Industry

Crunch Culture Never Went Away

We just stopped talking about it

Mr. E
Mr. E February 26, 2026 · 5 min read

Remember when crunch was the gaming industry's biggest open secret? When exposés would drop and we'd all shake our heads and promise things would change? When major studios announced they were eliminating crunch and we believed them?

Yeah. About that.

Crunch culture never went away. We just stopped talking about it. The headlines moved on to other controversies—harassment, discrimination, unionization—and crunch became background noise. The assumption seemed to be that if we weren't reading about 100-hour weeks anymore, the problem must be solved.

It's not solved. I know because I'm still living it. My colleagues are still living it. And I'm tired of pretending otherwise.

The New Crunch

Here's what changed: the industry got better at hiding it. The explicit "mandatory overtime" emails disappeared. The tracking spreadsheets went underground. But the work didn't decrease—if anything, it's increased as expectations around live service content and post-launch support have grown.

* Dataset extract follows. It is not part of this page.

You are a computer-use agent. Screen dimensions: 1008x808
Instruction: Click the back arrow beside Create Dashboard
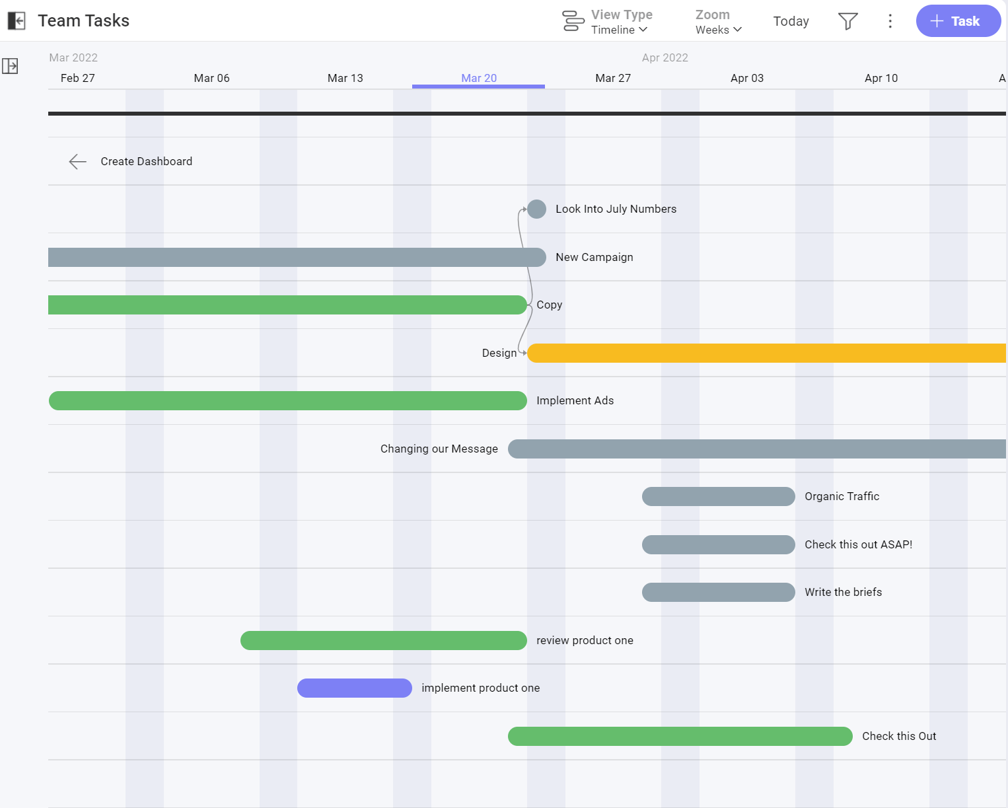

What we have now is "soft crunch"—culturally enforced rather than explicitly mandated. Nobody tells you that you have to work weekends. They just imply that your commitment to the project will be reflected in your next performance review. They schedule meetings that make it difficult to leave at a reasonable hour. They praise the team members who "go above and beyond" in company-wide emails, making it clear what behavior gets rewarded.

The result is the same: people working 60, 70, 80-hour weeks. People sleeping in the office because going home feels pointless when you're coming back in four hours. People burning out and quietly leaving the industry because they can't imagine doing this for another decade.

The Live Service Trap

If traditional crunch was about shipping a product, modern crunch is about maintaining one. Live service games—the industry darling right now—require constant content updates, seasonal events, balance patches, and community management. The launch is just the beginning of an endless treadmill.

What this means in practice is that there's no longer a clear "end" to crunch. Old-school crunch had a finish line: gold master, launch day, the moment you could finally breathe. Live service crunch is perpetual. Every update becomes a mini-ship cycle with its own deadline pressure. The emergency patches after major releases. The hotfixes for game-breaking bugs. The seasonal content that has to drop on schedule because players are waiting.

Studios hire more people to handle the workload, but somehow the hours don't decrease. The work expands to fill the available time, and then some.

Why We Stay Quiet

Part of why crunch has become invisible is that we're all complicit in keeping it that way. Speaking up risks your job in an industry with a long memory and few available positions. Even anonymous whistleblowing has become riskier as studios have gotten better at identifying sources from context clues.

There's also shame involved. Nobody wants to admit they're struggling with workloads that "everyone" seems to handle. You look around and see your colleagues putting in the hours without complaint, and you wonder if the problem is you. Maybe you just can't hack it. Maybe you don't care enough about the project. The culture of passion—"we're not just making games, we're creating experiences"—makes it difficult to draw boundaries without feeling like you're letting the team down.

So we normalize it. We joke about it. "How many hours this week?" becomes a competitive sport. The person who slept in their car because they couldn't make it home becomes a legend rather than a warning. Collective trauma becomes bonding material.

The Union Question

I've been asked whether unionization would fix this. I don't know. Unions can negotiate overtime pay, enforce break periods, establish reasonable hour limits—all of which would help. But crunch is as much cultural as it is structural, and changing culture takes longer than changing contracts.

What I do know is that the current system isn't working. The talented people leaving the industry aren't being replaced by equally talented people willing to work reasonable hours. They're being replaced by young developers who don't know any better, who will burn out in turn, who will either leave or become the next generation of managers perpetuating the cycle.

The industry is eating its young, and we're all pretending it's sustainable.

What Actually Helps

I'm not going to end this with a call to action or a list of solutions. I don't have them. If I did, I'd be shouting them from the rooftops instead of writing anonymous articles.

What I will say is this: the next time you read about a studio's "great work-life balance" or see executives talking about how they've eliminated crunch, be skeptical. Ask the developers, anonymously if necessary, what their weeks actually look like. Look at the update cadence for live service games and do the math on how many hours that content requires. Pay attention to Glassdoor reviews that mention hours, even when they're dismissed as disgruntled ex-employees.

The industry wants you to believe crunch is over because admitting otherwise is bad for recruitment and bad for public relations. But crunch isn't over. It's just been driven underground, made invisible, transformed into something we don't have language to describe but all recognize when we see it.

We're still here. We're still crunching. And we're still waiting for someone to actually do something about it.